Вот в этом не было ничего обычного. Брюшная полость матери зияла открытым отверстием, выставляя напоказ крошечные косточки младенца. Будь это следствием прижизненного ранения, на юбке и футболке остались бы хорошо заметные следы крови. Поскольку их не наблюдалось, причину следовало искать в чем-то ином. Собственно, и вариантов-то этого имелось немного… точнее, всего один: крысы. Они обитают на чердаках, и тело женщины наверняка подвергалось их нашествиям, прежде чем мумифицировалось. Однако, в отличие от широко распространенного мнения, основными падальщиками, пожирателями человеческих останков являются вовсе не крысы. Лисы, собаки и даже домашние кошки гораздо более прожорливы, и при таких размерах их трудно в этом винить. Стоило бы любому из этих животных попасть на чердак, и последствия были бы аналогичными. Процесс пожирания тела начался бы с мягких тканей лица и шеи, а закончился бы разгрызанием костей. Кстати, по тому, как далеко зашел этот процесс, также можно с относительной точностью определять время, миновавшее с момента смерти.

Впрочем, судя по тому, что я видел, здесь такого не происходило. Отметины зубов ограничивались более или менее открытыми частями тела. Помимо травм от бесплодных попыток выбраться с чердака, подушечки пальцев носили следы маленьких крысиных зубов, что исключало возможность идентификации трупа по отпечаткам.

Подобные же следы были на ушах, носу и веках женщины, из-за чего лицо превратилось в зловещую маску. Все это позволяло предположить, что этим не занимался никто крупнее крыс. Хотя края вскрытой брюшины также были обглоданы, а крошечные кости эмбриона удостоились еще большего внимания, похоже, все это закончилось довольно давно. Пустые оболочки яиц внутри брюшной полости подсказали мне, что личинки Calliphoridae тоже приняли участие в пиршестве, и я склонялся к мысли, что основной ущерб останкам нанесли не крысы, а именно они.

Мухи откладывают яйца в брюшную полость только при наличии открытой раны. Для этого ране не обязательно быть большой: даже пореза или царапины достаточно, чтобы послужить насекомым приглашением к трапезе. Однако никаких следов того, что перед смертью жертва получала какие-либо травмы, я не видел: ни бинтов, ни пластыря, ни на теле, ни в складках брезента, в котором переносили тело. Да и на том месте, где тело лежало первоначально, тоже не обнаружили ничего подобного.

Что ж, эта загадка могла подождать до прибытия в морг.

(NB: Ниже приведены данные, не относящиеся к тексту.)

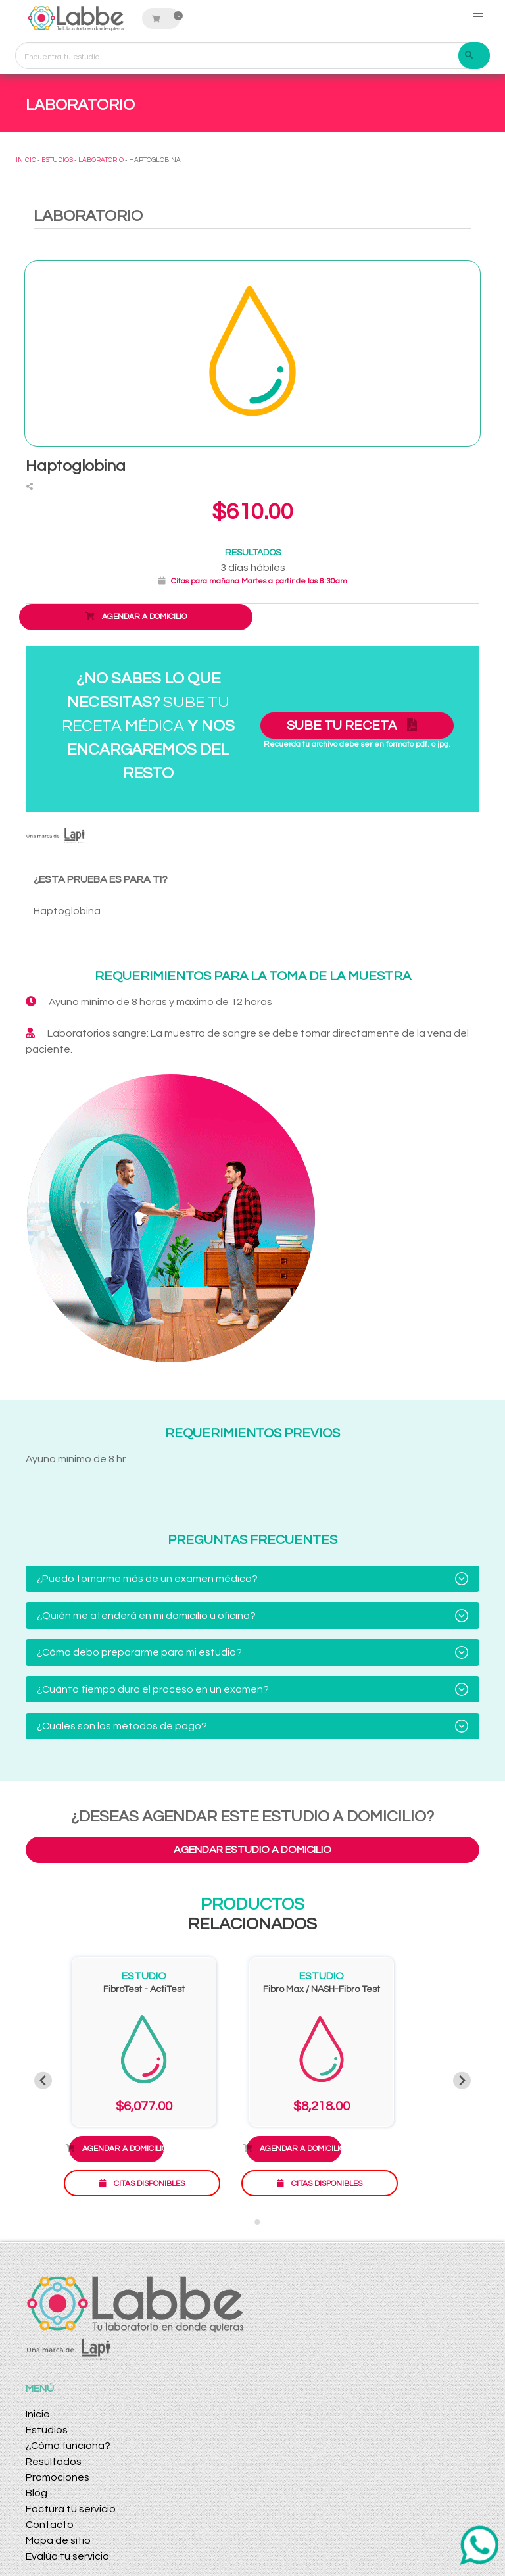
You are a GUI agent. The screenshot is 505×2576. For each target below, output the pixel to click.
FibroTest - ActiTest (144, 1989)
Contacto (50, 2524)
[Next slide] (462, 2080)
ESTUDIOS (57, 160)
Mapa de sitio (58, 2540)
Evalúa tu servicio (67, 2556)
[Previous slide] (43, 2080)
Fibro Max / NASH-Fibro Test (321, 1989)
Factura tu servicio (71, 2509)
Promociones (57, 2477)
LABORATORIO (101, 160)
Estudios (47, 2430)
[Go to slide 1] (247, 2221)
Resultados (54, 2461)
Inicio (38, 2414)
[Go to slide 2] (257, 2222)
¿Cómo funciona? (68, 2445)
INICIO (26, 160)
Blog (36, 2493)
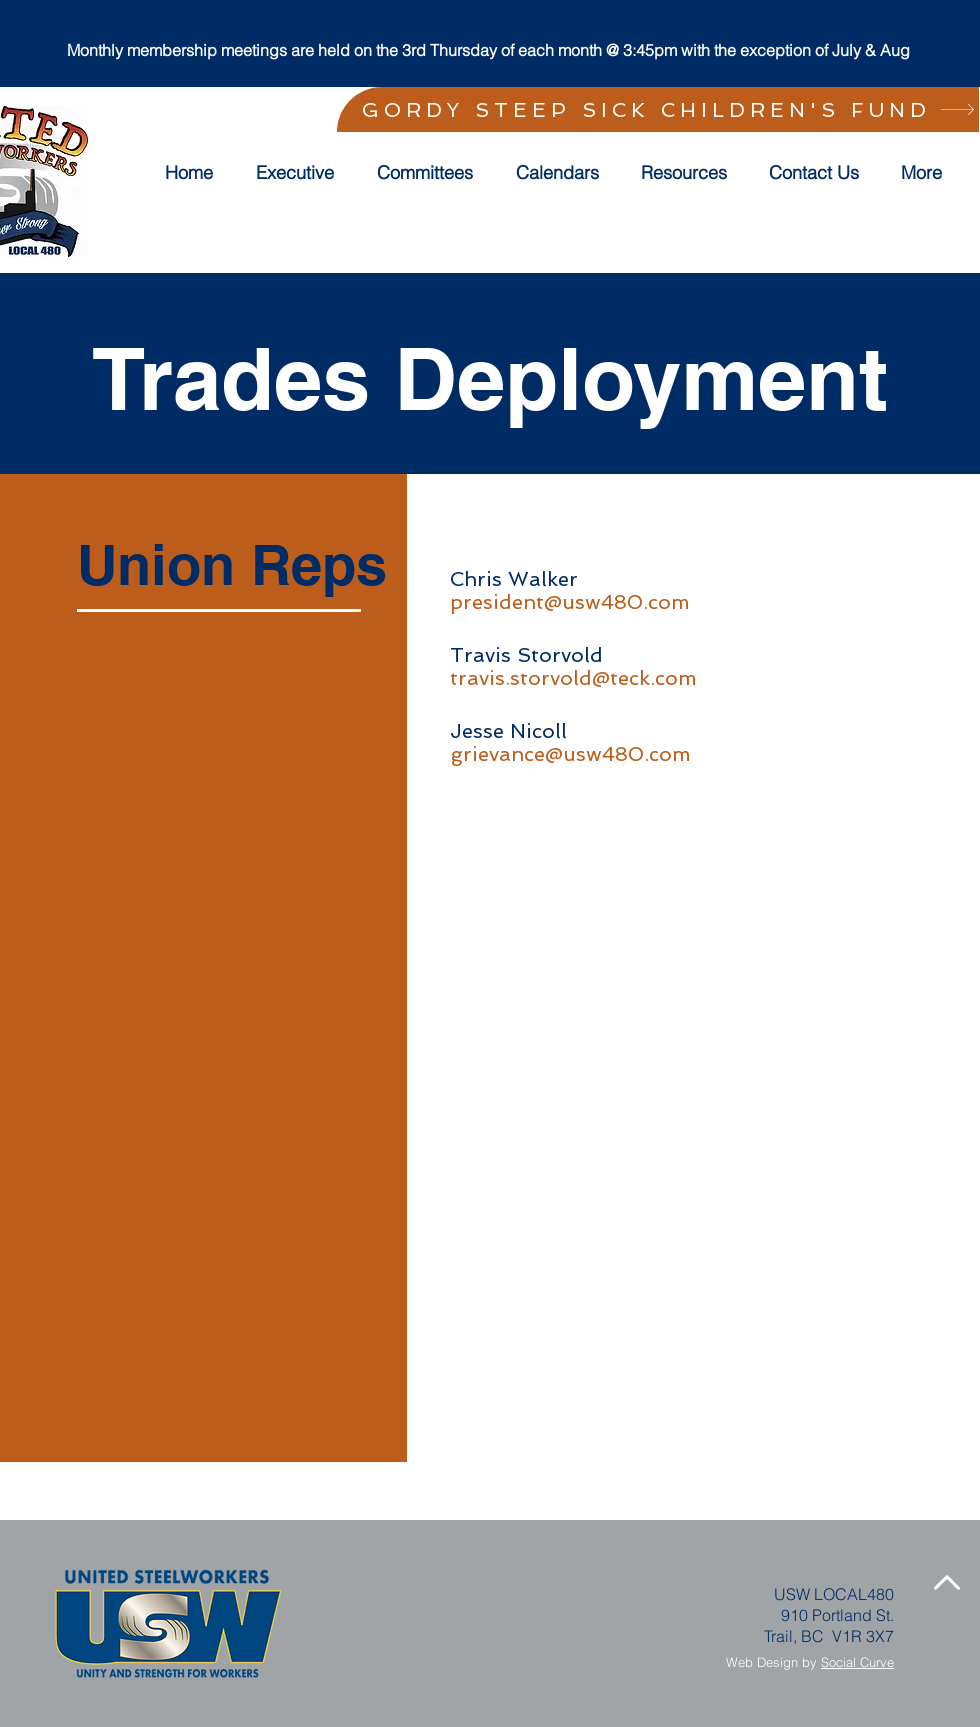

Переставив одну из треног с прожектором ближе, я сосредоточился на горстке трогательно крошечных косточек. Пока я занимался ими, громкий стук снизу известил всех, что ложную перегородку наконец начали демонтировать. Я не позволил себе отвлечься на это.

Работа с хрупким скелетом неродившегося ребенка требовала предельной осторожности. Он сохранился не полностью, поскольку отдельные кости растащили крысы, или кто его здесь нашел. Оставшиеся кости отцепились друг от друга и перемешались – скорее всего, пока мумифицированное тело матери переносили на это место. Впрочем, крысы тоже приложили к этому старания. Я вынимал кости по одной и укладывал в маленькие пластиковые мешки, стараясь не путать правые и левые. Миниатюрный размер скелета означал, что процесс этот будет долгим, и все это время меня поджаривал стоявший рядом прожектор.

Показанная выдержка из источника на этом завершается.